04/08/2026
🪷 TEACHER FEATURE 🪷 SAM RAPH 🪷
What first brought you to yoga and how has your practice evolved over time?
I didn’t come to yoga through movement at all, I was actually drawn in through philosophy—the questions it asks about suffering, awareness, and what it means to live with intention. When I was 16, I happened across a copy of “The Yamas & Niyamas” by Deborah Adele in a little free library. I remember reading and feeling like something very old and true was quietly rearranging how I saw my life. At the time, I wasn’t looking for a physical practice; I was following curiosity and looking for clarity.
After finishing the book, I knew I had to begin practicing physical asana. I started doing a Yoga with Adrienne video first thing every morning—nothing elaborate, just a simple way to stay consistent and embody what I’d been reading. Over time, that morning rhythm became non-negotiable. It wasn’t about discipline in a rigid sense; it was more like returning home to my center each day before stepping into the world.
In the early years, there was still a subtle striving—wanting to “get better,” to understand more, to refine the shapes. But I noticed a positive shift through all facets of my life, and the longer I’ve practiced, the more the edges have softened. The evolution hasn’t been about adding complexity; it’s been about subtracting noise. The poses became less performative and more like conversations with my body and spirit. Breath became the teacher.
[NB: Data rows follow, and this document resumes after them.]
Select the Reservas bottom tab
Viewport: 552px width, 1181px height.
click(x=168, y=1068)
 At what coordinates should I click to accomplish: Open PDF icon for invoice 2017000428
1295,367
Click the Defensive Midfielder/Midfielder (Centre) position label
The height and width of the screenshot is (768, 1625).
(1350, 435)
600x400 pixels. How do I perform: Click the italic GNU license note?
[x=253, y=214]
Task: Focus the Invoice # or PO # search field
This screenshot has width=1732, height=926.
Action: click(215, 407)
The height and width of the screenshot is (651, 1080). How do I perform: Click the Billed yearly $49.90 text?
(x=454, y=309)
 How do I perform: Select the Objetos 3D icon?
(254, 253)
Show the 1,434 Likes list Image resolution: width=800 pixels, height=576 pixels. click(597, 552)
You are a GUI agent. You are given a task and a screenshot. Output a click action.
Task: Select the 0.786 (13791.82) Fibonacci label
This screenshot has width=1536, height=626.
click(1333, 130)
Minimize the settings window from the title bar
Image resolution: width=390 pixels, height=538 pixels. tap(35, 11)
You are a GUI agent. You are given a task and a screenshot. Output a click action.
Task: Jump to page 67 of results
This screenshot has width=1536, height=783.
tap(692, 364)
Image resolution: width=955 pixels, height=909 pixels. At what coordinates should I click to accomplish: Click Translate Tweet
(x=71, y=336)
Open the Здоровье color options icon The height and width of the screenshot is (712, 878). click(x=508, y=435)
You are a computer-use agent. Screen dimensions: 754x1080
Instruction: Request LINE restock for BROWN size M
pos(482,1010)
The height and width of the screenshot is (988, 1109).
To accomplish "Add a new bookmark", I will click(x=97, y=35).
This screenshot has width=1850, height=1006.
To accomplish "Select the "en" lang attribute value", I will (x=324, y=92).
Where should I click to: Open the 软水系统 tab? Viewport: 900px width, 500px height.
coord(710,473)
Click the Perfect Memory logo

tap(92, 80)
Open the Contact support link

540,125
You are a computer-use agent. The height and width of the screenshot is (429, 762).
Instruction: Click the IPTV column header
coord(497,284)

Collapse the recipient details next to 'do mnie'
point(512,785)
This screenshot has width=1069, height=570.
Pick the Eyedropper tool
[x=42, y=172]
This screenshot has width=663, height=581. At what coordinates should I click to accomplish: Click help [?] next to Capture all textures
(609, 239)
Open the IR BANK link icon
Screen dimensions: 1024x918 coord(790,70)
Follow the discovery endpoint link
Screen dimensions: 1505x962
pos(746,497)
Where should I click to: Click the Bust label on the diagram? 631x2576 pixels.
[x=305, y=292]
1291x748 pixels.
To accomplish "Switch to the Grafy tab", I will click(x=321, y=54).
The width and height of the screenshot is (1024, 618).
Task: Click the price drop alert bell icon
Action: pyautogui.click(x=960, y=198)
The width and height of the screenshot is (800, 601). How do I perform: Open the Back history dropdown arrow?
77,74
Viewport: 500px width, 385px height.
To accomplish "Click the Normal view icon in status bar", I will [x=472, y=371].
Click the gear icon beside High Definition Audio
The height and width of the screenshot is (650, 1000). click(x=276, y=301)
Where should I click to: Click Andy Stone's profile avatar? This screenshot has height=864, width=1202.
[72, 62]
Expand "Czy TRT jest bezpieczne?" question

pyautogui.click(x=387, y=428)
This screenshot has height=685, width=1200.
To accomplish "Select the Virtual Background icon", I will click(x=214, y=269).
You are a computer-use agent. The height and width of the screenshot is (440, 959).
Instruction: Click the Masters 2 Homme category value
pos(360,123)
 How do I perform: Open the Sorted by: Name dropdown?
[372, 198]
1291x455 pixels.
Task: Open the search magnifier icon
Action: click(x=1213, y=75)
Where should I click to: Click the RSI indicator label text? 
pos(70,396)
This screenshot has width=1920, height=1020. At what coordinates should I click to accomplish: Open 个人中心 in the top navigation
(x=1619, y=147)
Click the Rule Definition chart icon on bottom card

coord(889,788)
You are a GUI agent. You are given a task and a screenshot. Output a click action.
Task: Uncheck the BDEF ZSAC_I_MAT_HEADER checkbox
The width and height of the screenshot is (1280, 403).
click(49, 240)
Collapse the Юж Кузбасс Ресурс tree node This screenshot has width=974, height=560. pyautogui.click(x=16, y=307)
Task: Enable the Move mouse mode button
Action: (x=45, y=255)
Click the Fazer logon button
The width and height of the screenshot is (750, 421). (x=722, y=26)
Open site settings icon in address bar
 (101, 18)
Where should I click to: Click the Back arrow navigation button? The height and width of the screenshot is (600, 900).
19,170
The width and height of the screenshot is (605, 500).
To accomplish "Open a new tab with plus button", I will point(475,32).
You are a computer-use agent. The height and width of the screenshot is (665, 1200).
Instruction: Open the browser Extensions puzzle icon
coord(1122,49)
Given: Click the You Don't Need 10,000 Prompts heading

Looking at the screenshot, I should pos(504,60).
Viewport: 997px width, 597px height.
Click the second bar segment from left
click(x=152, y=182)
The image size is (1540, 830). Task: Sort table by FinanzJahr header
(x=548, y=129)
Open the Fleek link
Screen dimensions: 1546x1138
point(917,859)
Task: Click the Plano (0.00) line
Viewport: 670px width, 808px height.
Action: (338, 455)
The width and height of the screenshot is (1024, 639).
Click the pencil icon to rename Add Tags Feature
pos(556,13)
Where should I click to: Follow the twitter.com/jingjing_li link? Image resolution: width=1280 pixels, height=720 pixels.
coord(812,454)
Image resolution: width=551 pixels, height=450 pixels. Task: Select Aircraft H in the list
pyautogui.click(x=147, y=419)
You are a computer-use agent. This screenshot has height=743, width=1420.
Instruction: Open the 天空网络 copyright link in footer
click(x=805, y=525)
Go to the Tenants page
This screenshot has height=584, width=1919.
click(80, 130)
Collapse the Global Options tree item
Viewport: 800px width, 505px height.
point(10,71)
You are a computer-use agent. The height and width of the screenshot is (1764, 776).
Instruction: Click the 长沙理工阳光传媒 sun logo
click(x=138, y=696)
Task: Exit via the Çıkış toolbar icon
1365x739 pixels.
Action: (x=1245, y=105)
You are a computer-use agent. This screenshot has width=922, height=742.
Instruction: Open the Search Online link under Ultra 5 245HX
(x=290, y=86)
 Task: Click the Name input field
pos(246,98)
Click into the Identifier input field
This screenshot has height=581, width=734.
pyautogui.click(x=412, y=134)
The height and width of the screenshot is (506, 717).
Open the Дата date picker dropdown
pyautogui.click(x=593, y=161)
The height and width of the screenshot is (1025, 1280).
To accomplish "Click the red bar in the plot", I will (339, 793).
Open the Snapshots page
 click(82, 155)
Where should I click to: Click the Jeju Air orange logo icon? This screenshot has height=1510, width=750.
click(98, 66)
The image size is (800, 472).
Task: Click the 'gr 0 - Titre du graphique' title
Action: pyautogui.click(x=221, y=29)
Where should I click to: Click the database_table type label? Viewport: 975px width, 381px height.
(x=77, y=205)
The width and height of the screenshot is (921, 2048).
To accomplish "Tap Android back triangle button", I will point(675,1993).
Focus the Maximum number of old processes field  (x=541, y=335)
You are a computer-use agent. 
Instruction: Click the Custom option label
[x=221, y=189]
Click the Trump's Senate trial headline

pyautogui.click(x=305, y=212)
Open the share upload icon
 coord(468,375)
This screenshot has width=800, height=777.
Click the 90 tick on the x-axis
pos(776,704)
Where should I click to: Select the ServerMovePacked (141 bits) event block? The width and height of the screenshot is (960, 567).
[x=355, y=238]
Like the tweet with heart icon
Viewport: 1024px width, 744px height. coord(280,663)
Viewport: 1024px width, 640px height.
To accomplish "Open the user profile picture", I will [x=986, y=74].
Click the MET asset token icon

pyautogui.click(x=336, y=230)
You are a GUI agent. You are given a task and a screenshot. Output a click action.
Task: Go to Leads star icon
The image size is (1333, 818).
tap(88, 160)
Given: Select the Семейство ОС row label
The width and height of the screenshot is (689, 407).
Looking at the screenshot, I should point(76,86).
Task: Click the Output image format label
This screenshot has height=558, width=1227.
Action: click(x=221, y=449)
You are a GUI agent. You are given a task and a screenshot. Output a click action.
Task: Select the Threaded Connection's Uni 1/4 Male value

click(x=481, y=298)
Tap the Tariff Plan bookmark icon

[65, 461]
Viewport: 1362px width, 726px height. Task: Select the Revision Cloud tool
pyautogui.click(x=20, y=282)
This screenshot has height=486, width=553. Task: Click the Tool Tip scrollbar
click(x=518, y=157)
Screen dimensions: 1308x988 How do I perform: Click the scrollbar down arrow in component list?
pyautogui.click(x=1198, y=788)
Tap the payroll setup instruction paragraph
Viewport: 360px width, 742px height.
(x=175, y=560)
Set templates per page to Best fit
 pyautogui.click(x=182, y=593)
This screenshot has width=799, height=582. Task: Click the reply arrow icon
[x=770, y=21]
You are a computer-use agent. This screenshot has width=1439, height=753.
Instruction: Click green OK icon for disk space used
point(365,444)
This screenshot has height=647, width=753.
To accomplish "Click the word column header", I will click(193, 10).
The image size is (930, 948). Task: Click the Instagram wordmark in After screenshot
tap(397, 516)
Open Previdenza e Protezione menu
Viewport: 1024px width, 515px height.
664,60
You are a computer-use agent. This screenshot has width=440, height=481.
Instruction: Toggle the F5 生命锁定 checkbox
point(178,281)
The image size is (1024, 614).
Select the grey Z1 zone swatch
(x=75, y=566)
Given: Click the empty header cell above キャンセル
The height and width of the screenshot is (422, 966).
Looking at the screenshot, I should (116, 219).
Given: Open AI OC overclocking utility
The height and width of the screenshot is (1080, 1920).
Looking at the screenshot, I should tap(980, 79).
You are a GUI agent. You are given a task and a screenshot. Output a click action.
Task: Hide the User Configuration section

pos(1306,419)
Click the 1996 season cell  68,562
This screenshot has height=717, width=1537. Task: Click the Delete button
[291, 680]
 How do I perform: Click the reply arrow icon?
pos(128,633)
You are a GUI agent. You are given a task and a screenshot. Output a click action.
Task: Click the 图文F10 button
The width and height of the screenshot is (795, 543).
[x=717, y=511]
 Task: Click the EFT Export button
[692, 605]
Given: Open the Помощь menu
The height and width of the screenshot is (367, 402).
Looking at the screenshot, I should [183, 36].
Twelve years later, teaching came naturally out of that shift. Not from a place of having mastered anything, but from wanting to deepen my own practice/understanding, and recognizing how powerful it is to hold space for people to listen inward in a world that constantly pulls them outward.
My practice now feels quieter, more spacious. Some mornings are strong and fluid, others are slow and barely moving. Both feel equally complete. If anything, yoga has become less something I do and more something I live. It continues to meet me differently as life changes, but that original thread—the philosophical inquiry, the curiosity about being—that has never left.